Tanta riña gramatical dejó políticamente exhaustos a los valencianos, pero las defecciones emocionales han seguido larvadas en muchos campos. Uno de ellos, y con consecuencias penosas para el marketing a escala nacional e internacional, es el del vino. Un sector que ha estado desde tiempos griegos y fenicios en el estadio principal del comercio valenciano, al que se debe el primer empuje industrial, la moderna actividad portuaria y la llegada de familias extranjeras –inglesas, irlandesas, italianas, suizas…– que se ennoblecieron gracias a los viñedos valencianos.

Sin embargo, a lo largo de más de cuarenta años de democracia y otros tantos de autonomía política agraria, las tres entidades históricas que funcionan como denominaciones de origen de nuestro vino, a las que hay que añadir la más joven indicación geográfica de Castellón, no han sido capaces de agruparse, ni siquiera de crear una marca paraguas que las aglutine de cara al exterior, ni aun manteniendo su personalidad propia. Un desastre.

No solo las DO de Utiel-Requena, Valencia y Alicante –las tres citadas–, han sido inapropiadamente localistas, sino que han terminado en los tribunales, tras el movimiento de la DO de Valencia modificando sus estatutos para poder amparar viñedos situados en fronteras comarcales pero que mantienen vínculos por su ‘terroir’ o sus variedades de uva, dado que el campo no entiende de vallados políticos o administrativos. Tras uno de esos pleitos eternos, el Tribunal Supremo, abracadabra, ha corregido la iniciativa de Valencia y dado la razón a los demandantes de Utiel y Requena aunque los bodegueros afectados no saben muy bien a qué atenerse.

Sea como fuere, lo cierto es que tampoco los mandatarios de las políticas agrarias valencianas han acertado ni se han atrevido a dar ningún paso reunificador. Nadie da con el nombre adecuado para servir de conjunto a todos los vinos que se producen en la Comunitat, y sin él podría ser peor el remedio que la enfermedad. En Cataluña lo han hecho con éxito relativo: dejan libertad a las bodegas para ampararse en su DO histórica –allí hay hasta nueve, más la del cava y la calificada del Priorato– o en una genérica a la que llaman DO Cataluña. Pero Cataluña no es una denominación con tirón internacional por más que se empeñen algunos dirigentes políticos; lo es, en cambio, Barcelona, con o sin Messi, se trata de un topónimo universal.

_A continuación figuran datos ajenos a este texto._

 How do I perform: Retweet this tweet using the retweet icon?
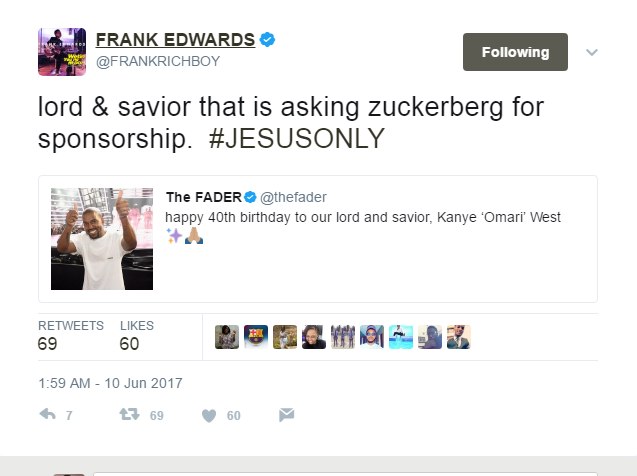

Y lo mismo ocurre con Valencia, que de hecho es la denominación vinícola que más vende en el extranjero tras la Rioja y el cava. Exporta más del doble que Utiel-Requena y cerca de diez veces más litros que Alicante. Y su nombre, además, es el más reconocido en el mundo. Lo es desde que en los años 20 del siglo pasado triunfara el pasodoble de Padilla y lo tarareara Maurice Chevalier, lo es desde que sus naranjas inundaran los mercados europeos.

En Francia, donde prácticamente viven del vino, hay cientos de AOP –’Appelation d’Origine Protegee’–, pero estas se reagrupan en regiones. Por ejemplo, en la Borgoña existen más de 80 AOP, pero su exportación básica hacia las grandes cadenas de venta se hace bajo el amparo de la supramarca regional. Más de 20.000 vinos distintos se comercializan en Francia bajo ese régimen nominal.

Aquí, como habrán comprobado, somos muchos menos y bastante peor avenidos. En realidad, nuestros vinos conforman un continuo vitivinícola mediterráneo que empieza en las colinas del Ródano medio, prosigue por el Languedoc y llega a Jumilla y Yecla tras cruzar todas las DO comunitario-valencianas. Estamos en el Mediterráneo occidental, las tierras del poniente.